◆ Task instructions: Repeat the records below exactly from the line containing "How do I perform: Click" to the line containing "You are a GUI", taking in both of those lines. Drop the pictures.

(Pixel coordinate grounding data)

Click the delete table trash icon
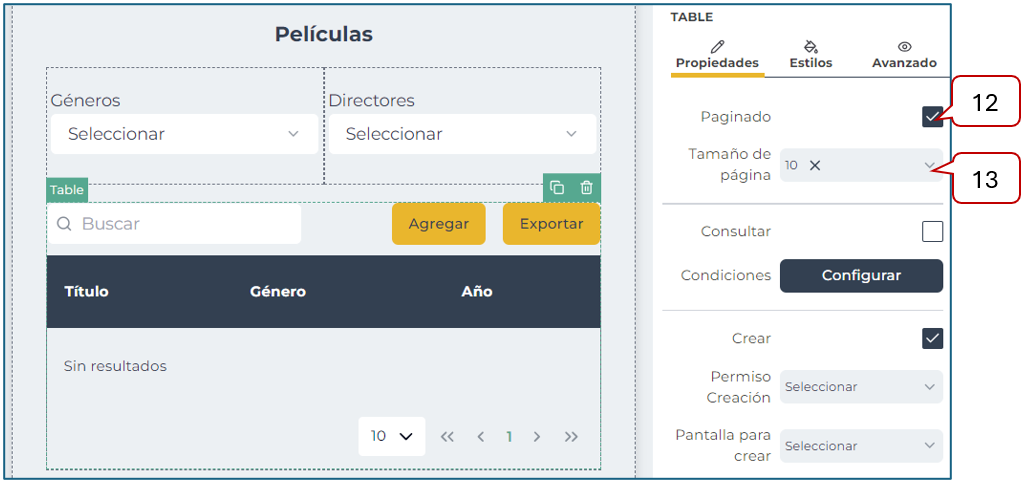This screenshot has width=1025, height=483. point(587,188)

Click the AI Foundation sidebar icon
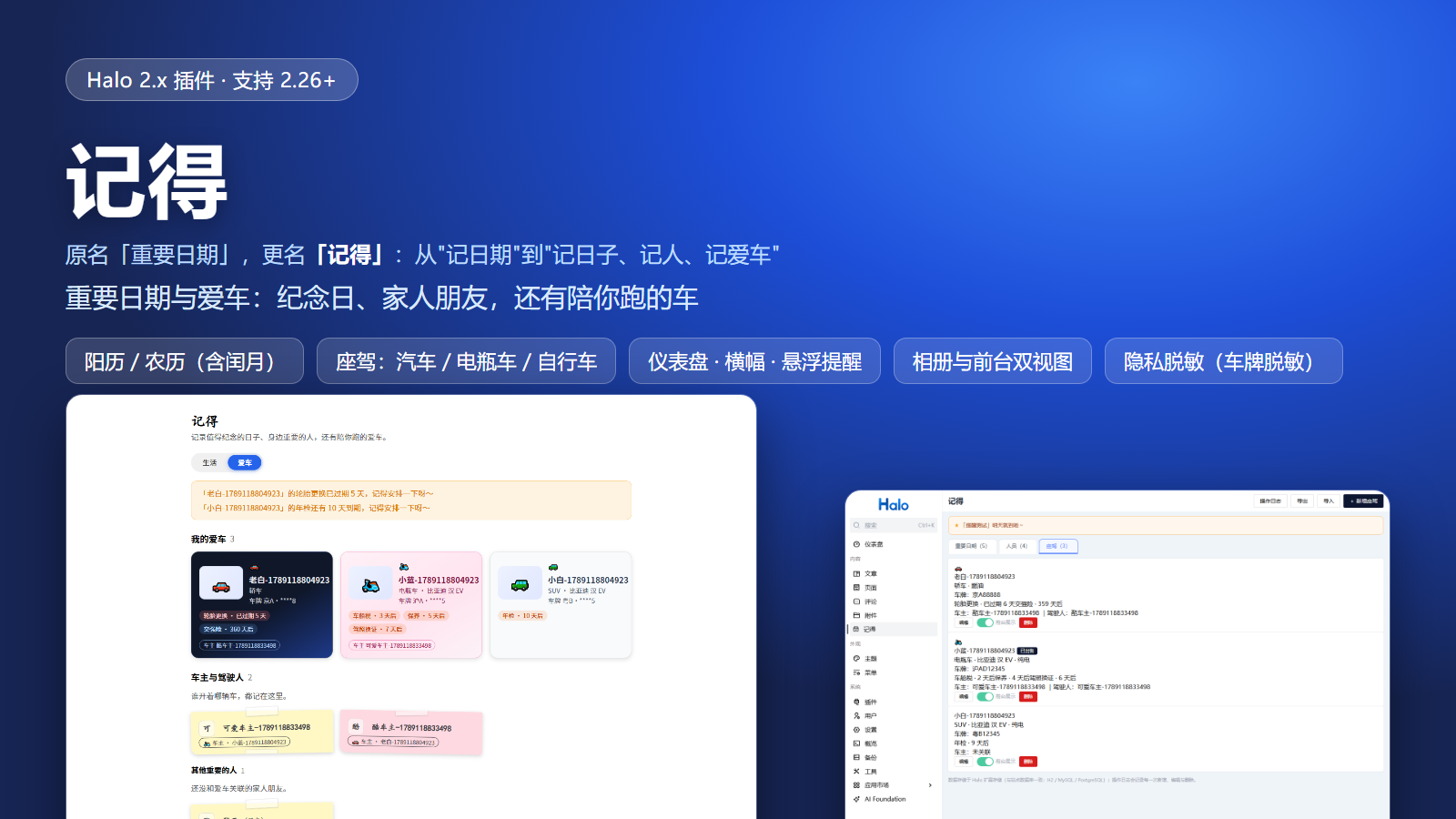[x=856, y=799]
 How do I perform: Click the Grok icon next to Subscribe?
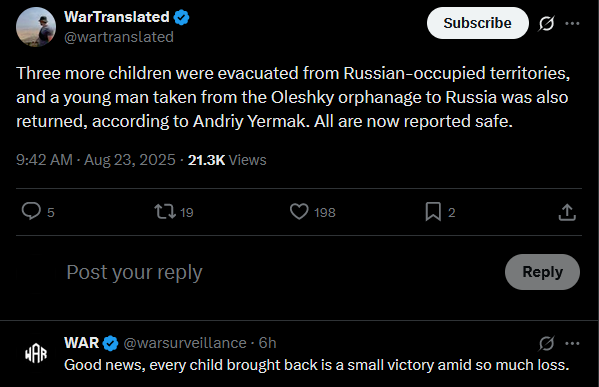click(546, 23)
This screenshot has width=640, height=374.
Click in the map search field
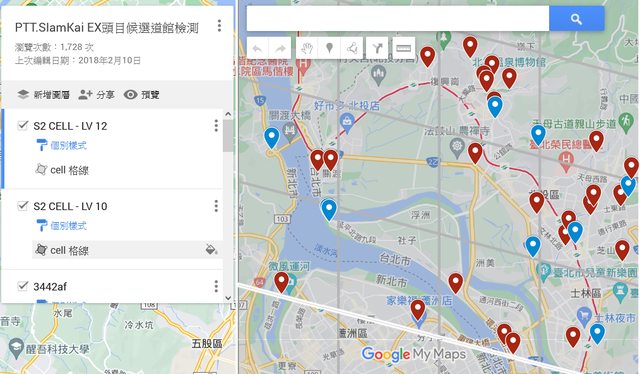398,19
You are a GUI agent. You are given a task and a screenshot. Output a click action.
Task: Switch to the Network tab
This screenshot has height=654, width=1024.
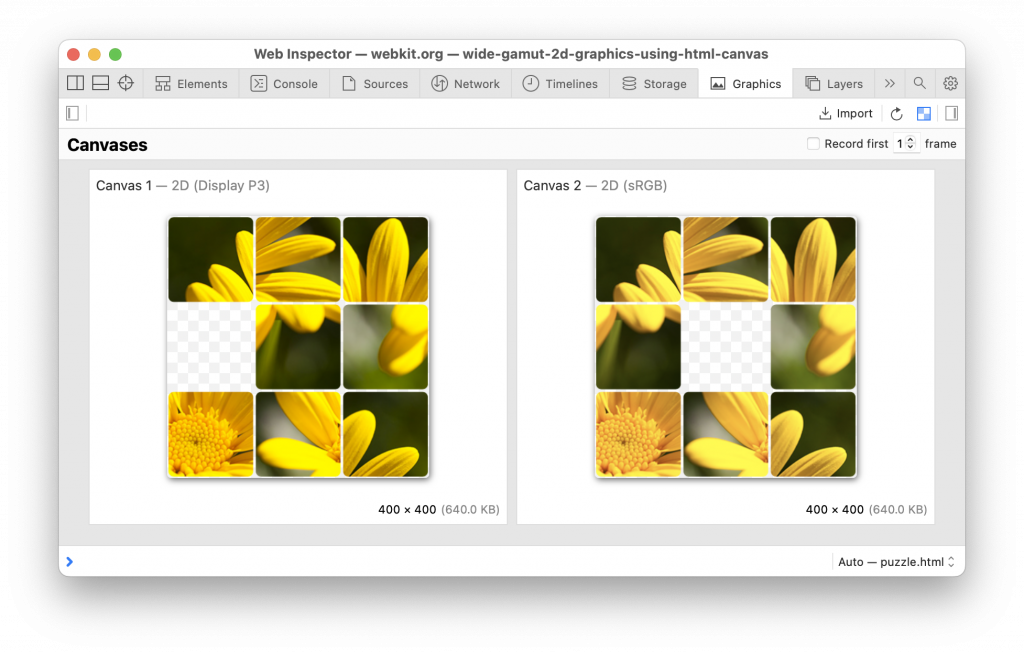(x=465, y=84)
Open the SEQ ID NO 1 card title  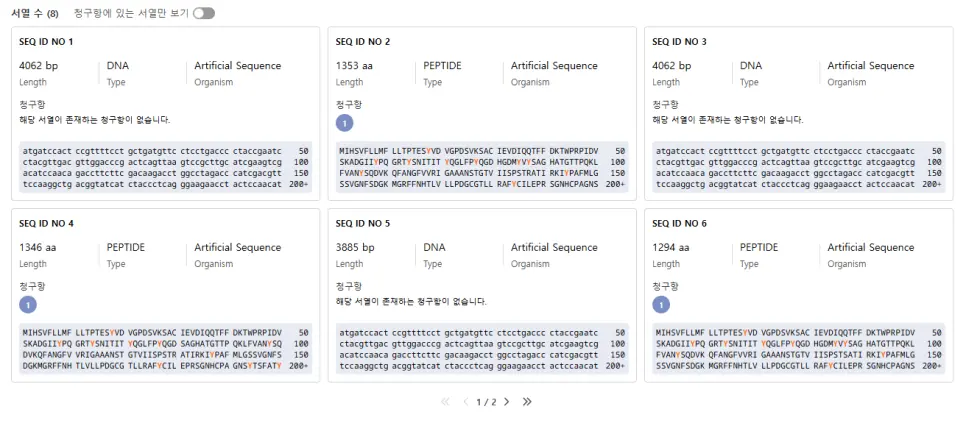point(46,42)
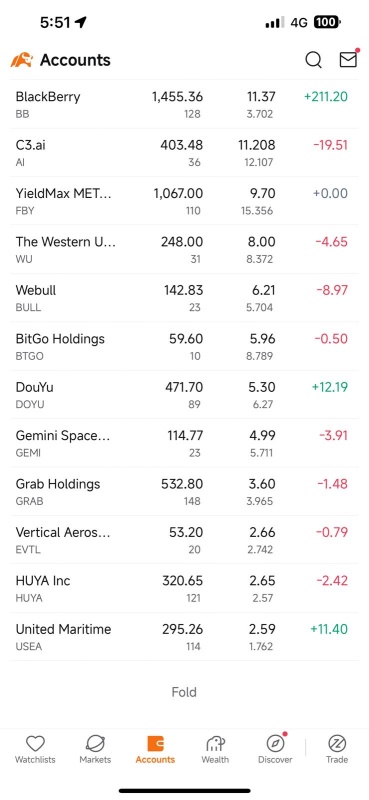Open the search magnifier icon

[x=313, y=60]

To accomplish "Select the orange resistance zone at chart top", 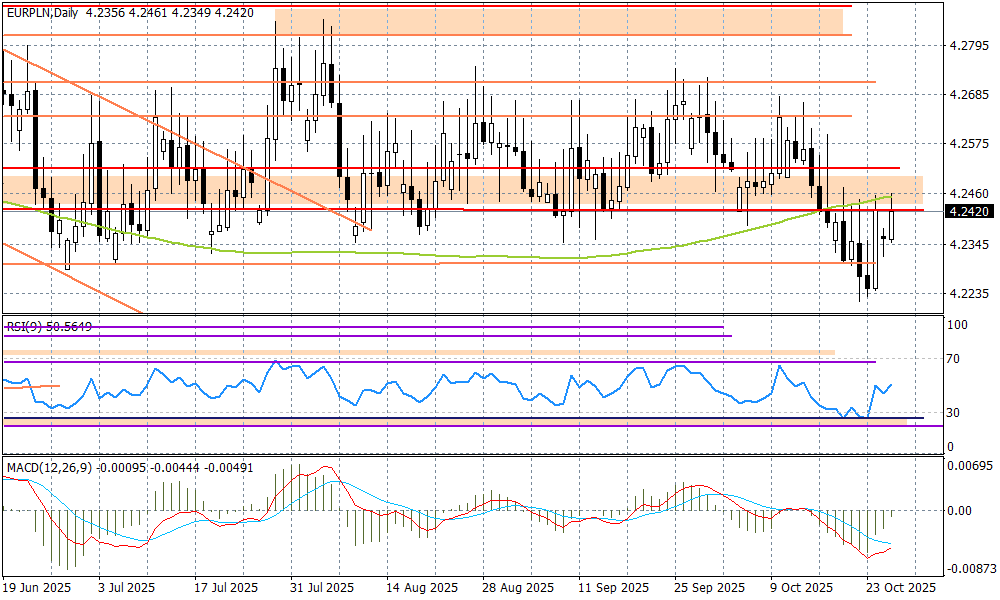I will pyautogui.click(x=560, y=20).
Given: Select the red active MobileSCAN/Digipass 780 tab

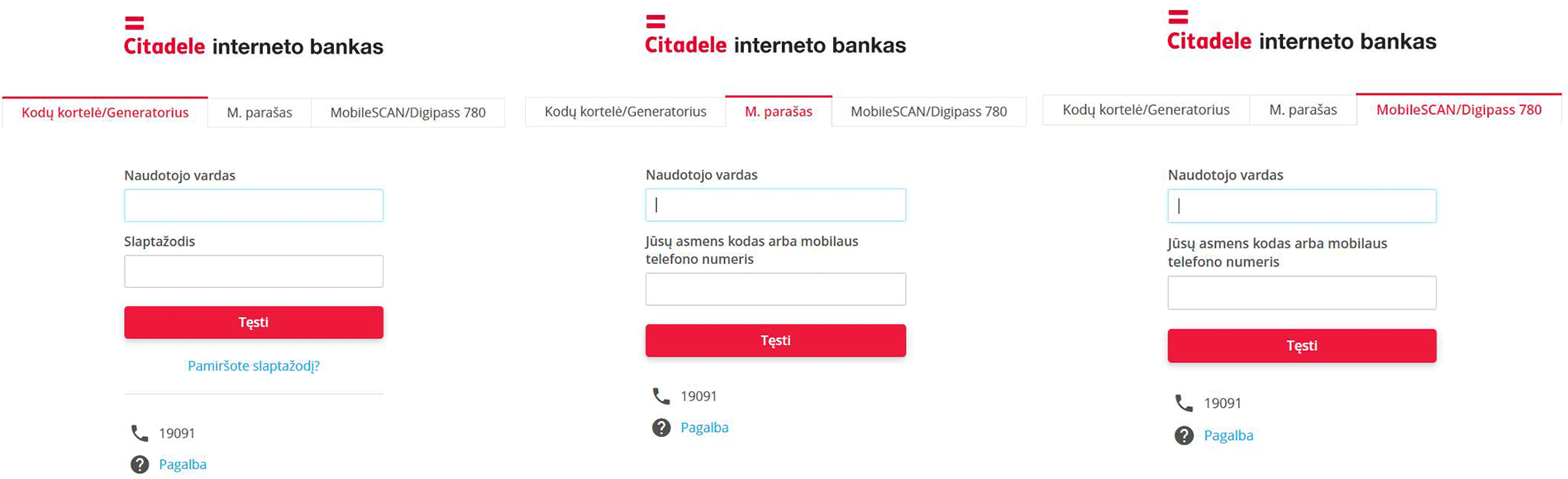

◆ Problem solution:
 How do I perform: Click the Grok icon next to Subscribe?
click(546, 23)
This screenshot has width=640, height=374.
Click in the map search field
398,19
You are a GUI agent. You are given a task and a screenshot. Output a click action.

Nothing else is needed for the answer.